# [DATA SHOWN]
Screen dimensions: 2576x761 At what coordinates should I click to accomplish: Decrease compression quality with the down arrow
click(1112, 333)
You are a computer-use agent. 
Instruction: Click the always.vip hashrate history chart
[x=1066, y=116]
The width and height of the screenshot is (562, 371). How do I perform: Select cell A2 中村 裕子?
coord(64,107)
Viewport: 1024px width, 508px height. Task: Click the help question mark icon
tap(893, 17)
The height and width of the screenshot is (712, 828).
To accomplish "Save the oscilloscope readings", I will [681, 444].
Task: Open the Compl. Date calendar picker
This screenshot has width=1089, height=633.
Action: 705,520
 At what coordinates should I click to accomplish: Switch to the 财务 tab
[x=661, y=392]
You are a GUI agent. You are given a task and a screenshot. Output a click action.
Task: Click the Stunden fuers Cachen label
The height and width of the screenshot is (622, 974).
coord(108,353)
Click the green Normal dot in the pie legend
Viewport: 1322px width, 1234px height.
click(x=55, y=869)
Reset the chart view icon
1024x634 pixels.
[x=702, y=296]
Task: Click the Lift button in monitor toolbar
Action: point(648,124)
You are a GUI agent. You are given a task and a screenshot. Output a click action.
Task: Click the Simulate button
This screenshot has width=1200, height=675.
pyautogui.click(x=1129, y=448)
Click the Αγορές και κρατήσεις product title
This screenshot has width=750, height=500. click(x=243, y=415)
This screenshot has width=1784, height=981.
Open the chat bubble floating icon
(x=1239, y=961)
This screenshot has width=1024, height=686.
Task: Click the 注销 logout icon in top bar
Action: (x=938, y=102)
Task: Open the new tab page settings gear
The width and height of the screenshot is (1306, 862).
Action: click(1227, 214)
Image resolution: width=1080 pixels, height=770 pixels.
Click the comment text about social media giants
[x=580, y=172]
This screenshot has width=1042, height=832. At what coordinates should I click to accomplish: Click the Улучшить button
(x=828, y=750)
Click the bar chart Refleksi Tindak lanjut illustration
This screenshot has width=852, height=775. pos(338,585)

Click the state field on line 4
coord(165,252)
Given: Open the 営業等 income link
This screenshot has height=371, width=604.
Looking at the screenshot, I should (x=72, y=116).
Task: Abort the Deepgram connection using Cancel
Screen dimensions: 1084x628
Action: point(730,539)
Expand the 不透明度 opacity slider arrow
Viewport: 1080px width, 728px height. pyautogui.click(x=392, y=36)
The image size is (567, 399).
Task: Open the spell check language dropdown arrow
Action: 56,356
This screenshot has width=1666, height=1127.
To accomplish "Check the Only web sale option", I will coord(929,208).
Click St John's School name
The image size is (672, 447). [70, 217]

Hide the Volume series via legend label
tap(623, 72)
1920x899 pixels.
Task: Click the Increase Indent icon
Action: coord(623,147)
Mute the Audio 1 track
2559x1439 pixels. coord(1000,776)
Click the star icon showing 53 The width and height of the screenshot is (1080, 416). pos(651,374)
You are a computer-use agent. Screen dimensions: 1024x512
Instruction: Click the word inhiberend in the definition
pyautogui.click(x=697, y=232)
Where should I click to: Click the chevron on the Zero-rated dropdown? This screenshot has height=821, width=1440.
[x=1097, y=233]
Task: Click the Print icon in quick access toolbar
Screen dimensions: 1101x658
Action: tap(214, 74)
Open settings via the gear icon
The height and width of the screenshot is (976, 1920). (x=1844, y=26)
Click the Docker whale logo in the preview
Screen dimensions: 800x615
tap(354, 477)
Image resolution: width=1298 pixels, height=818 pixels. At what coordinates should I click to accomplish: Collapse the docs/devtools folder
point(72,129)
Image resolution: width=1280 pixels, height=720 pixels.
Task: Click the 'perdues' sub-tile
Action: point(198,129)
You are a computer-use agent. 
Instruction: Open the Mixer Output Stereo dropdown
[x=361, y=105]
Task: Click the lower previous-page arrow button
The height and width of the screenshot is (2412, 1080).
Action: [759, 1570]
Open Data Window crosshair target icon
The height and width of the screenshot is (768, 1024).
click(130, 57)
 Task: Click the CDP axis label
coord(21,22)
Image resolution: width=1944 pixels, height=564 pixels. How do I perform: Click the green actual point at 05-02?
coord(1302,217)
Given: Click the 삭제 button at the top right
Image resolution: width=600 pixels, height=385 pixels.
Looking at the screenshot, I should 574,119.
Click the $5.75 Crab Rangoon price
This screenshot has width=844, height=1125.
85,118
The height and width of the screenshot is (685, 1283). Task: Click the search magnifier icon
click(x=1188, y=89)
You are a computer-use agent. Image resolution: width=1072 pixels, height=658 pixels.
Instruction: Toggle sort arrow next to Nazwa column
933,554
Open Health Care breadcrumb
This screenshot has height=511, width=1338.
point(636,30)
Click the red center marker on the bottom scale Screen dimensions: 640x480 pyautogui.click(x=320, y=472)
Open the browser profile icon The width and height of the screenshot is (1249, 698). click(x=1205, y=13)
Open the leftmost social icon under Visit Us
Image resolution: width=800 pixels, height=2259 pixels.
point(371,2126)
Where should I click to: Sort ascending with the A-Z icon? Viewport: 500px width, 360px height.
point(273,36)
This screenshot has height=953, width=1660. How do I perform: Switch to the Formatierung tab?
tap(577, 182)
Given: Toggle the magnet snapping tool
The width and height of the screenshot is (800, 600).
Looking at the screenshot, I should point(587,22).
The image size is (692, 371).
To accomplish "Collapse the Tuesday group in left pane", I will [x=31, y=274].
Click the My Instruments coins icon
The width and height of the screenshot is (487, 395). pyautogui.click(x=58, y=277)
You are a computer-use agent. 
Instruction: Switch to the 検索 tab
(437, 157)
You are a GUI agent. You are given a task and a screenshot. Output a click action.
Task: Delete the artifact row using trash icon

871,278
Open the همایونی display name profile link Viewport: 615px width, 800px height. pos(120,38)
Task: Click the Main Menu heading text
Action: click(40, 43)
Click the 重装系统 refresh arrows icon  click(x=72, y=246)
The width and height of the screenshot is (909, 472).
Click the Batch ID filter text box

# [WORK TO BE COMPLETED]
Find all lines in the records that hold the word "page". Copy them.

# [WORKED SOLUTION]
Task: Open the new tab page settings gear
Task: Click the lower previous-page arrow button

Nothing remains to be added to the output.